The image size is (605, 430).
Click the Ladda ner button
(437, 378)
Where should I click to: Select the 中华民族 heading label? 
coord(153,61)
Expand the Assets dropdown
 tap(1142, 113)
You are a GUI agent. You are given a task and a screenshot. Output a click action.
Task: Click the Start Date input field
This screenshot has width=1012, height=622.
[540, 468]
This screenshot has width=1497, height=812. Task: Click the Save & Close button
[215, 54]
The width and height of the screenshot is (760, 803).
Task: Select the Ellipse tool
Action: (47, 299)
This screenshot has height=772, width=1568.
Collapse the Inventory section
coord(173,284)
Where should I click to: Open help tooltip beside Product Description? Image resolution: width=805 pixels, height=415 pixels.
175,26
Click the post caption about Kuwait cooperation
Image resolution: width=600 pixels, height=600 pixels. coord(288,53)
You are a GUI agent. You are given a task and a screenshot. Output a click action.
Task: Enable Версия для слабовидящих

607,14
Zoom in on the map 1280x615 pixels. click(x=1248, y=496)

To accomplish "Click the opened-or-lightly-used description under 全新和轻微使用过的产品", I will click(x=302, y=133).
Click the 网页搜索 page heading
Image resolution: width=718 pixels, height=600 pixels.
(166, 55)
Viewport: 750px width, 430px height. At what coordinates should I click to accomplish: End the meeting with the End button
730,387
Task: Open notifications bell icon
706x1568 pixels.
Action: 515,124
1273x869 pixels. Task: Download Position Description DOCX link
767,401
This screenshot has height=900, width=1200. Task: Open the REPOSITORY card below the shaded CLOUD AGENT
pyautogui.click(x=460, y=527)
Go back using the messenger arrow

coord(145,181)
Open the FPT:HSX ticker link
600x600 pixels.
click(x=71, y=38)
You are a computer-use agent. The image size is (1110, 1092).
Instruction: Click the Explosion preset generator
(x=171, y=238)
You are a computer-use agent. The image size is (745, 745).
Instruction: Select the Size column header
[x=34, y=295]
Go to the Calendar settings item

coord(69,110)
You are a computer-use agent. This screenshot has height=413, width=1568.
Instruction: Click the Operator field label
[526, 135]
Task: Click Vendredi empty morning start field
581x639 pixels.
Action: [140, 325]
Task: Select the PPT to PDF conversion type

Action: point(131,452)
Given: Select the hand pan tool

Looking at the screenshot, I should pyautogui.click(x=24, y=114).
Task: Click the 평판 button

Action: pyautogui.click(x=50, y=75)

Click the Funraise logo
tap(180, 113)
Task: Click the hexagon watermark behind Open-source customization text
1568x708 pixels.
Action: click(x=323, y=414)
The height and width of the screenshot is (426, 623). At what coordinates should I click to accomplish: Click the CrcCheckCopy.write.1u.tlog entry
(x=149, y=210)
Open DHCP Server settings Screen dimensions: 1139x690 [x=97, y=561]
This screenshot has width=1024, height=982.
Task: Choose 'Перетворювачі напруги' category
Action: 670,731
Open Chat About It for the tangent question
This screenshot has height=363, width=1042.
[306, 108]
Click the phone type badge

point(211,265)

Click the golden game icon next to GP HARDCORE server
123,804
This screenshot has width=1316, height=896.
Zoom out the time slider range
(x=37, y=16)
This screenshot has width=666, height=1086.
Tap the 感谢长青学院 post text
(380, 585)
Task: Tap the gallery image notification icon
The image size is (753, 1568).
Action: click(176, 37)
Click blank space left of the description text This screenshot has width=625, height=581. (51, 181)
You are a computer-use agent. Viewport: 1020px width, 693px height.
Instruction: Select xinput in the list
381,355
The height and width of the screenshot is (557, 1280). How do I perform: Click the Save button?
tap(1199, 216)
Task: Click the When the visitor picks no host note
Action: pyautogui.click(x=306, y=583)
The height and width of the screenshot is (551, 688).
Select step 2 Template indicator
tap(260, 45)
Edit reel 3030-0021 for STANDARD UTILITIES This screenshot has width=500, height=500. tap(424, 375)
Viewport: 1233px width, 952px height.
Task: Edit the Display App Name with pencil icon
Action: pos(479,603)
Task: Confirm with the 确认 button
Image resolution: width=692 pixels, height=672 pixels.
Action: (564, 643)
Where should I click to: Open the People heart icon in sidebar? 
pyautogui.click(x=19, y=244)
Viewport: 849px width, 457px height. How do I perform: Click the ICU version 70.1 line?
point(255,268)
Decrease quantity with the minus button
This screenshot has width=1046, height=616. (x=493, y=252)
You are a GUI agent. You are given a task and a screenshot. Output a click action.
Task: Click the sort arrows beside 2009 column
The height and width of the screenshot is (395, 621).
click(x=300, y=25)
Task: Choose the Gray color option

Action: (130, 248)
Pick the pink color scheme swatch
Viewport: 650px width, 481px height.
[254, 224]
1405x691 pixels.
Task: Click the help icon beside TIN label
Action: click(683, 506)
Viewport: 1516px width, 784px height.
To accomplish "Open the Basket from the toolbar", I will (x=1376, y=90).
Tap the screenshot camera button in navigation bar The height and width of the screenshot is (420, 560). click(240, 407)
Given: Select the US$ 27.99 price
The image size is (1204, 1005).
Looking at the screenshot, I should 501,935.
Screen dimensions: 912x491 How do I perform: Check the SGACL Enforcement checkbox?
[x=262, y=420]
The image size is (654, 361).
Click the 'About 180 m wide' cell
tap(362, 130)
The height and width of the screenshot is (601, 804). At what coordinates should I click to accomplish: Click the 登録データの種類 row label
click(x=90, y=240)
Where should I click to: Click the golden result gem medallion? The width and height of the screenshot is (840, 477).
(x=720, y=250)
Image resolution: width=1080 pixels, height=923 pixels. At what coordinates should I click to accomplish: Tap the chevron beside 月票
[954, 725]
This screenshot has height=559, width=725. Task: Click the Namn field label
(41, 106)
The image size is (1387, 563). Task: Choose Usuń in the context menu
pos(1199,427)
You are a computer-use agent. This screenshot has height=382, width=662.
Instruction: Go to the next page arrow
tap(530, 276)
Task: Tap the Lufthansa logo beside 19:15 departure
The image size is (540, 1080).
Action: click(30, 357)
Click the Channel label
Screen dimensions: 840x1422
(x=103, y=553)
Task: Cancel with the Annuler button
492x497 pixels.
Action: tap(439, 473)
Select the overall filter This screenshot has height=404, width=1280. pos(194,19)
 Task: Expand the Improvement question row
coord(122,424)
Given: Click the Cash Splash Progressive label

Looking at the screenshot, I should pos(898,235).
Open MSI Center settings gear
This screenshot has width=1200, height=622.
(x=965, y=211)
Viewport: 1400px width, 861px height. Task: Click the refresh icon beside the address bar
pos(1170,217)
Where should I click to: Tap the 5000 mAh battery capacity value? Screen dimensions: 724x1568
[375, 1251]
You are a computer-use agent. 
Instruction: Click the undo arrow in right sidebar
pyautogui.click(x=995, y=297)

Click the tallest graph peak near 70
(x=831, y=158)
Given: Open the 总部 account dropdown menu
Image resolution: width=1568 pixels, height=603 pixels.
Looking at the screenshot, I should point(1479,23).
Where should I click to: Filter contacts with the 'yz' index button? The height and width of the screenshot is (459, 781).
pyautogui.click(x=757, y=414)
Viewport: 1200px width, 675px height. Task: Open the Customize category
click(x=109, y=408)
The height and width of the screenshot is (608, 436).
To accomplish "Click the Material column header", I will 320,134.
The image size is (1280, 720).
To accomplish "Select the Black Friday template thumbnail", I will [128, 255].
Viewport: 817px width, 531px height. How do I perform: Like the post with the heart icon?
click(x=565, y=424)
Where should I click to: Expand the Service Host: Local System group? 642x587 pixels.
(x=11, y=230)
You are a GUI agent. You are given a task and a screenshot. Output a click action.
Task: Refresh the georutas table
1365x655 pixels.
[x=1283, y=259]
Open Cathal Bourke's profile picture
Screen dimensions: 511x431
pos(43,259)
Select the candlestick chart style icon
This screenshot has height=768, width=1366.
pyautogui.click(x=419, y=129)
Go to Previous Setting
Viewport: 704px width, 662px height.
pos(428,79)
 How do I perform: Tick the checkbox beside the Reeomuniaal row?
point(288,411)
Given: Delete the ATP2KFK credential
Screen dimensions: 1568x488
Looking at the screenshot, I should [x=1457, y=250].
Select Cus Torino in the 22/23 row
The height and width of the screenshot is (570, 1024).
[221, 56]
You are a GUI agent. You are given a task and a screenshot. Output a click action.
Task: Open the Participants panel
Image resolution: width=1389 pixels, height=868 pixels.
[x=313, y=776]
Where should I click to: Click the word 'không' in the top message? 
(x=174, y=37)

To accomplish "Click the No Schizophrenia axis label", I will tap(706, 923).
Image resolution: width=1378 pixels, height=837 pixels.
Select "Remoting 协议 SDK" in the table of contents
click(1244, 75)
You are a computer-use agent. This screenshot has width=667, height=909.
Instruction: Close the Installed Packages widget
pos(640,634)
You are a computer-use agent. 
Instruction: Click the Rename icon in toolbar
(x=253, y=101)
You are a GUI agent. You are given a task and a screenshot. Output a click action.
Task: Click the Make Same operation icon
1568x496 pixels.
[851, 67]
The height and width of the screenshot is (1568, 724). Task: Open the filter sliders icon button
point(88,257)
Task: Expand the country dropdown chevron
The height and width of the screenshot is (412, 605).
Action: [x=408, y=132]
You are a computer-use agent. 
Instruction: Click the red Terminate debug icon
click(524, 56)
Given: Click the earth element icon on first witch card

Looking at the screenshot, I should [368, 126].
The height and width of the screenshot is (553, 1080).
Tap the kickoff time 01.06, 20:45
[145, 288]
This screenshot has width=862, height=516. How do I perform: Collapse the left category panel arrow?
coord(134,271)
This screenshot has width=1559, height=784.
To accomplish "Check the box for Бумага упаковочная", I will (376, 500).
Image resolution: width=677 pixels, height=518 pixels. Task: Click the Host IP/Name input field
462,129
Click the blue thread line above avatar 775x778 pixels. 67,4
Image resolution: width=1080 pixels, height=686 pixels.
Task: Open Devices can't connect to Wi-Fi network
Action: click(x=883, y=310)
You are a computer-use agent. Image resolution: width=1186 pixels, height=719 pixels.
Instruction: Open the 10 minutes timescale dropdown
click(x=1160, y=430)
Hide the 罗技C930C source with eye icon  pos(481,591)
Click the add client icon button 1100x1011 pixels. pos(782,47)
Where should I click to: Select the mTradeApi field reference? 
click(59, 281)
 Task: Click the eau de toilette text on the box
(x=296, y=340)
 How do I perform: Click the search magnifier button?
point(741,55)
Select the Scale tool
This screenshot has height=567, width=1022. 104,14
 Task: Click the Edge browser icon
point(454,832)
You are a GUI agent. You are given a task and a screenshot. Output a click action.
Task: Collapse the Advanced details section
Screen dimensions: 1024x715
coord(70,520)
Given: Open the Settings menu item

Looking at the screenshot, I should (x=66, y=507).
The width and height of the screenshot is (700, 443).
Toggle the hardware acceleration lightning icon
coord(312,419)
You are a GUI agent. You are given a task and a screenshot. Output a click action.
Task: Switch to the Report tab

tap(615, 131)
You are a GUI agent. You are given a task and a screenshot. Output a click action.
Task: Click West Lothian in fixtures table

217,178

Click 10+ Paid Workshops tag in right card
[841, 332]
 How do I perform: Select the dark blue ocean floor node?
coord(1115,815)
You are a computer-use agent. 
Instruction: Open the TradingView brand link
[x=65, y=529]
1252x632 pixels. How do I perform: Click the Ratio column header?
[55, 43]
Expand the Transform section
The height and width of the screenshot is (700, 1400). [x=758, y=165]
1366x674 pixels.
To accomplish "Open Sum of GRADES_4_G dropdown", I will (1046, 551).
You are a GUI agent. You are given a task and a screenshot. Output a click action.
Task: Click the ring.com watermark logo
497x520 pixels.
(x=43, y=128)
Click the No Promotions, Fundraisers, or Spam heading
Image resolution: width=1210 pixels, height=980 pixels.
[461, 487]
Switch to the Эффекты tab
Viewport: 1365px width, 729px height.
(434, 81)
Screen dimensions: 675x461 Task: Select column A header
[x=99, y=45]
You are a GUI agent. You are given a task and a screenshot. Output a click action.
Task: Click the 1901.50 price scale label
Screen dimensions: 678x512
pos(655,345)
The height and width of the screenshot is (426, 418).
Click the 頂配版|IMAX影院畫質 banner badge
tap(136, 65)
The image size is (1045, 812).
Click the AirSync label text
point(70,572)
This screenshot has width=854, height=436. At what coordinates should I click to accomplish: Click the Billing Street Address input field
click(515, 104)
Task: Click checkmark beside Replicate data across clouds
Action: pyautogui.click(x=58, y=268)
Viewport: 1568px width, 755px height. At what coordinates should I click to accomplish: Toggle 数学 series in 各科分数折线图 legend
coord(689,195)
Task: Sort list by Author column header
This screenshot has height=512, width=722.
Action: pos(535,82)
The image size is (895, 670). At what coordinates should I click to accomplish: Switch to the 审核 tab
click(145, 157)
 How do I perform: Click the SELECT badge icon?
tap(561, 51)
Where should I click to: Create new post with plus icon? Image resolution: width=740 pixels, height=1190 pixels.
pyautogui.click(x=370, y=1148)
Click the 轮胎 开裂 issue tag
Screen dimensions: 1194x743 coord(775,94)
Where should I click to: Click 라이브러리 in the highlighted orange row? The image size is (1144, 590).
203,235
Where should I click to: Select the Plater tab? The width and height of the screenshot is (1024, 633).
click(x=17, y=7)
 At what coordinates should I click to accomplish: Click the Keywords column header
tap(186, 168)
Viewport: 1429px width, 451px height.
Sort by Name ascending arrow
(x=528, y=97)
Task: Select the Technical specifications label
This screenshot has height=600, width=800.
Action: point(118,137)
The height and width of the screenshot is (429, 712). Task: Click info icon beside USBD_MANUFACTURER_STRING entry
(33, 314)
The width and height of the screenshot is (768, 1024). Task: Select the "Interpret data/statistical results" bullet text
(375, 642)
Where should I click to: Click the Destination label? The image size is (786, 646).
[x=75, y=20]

EXERCISE PROMPT — Find the lines above holding the word "will" and show them.

TASK RESULT —
To accomplish "Click the opened-or-lightly-used description under 全新和轻微使用过的产品", I will click(x=302, y=133).
To accomplish "Open the Basket from the toolbar", I will (x=1376, y=90).
To accomplish "Click the Material column header", I will 320,134.
To accomplish "Select the Black Friday template thumbnail", I will [128, 255].
To accomplish "Click the No Schizophrenia axis label", I will tap(706, 923).
To accomplish "Check the box for Бумага упаковочная", I will (376, 500).
To accomplish "Open Sum of GRADES_4_G dropdown", I will (1046, 551).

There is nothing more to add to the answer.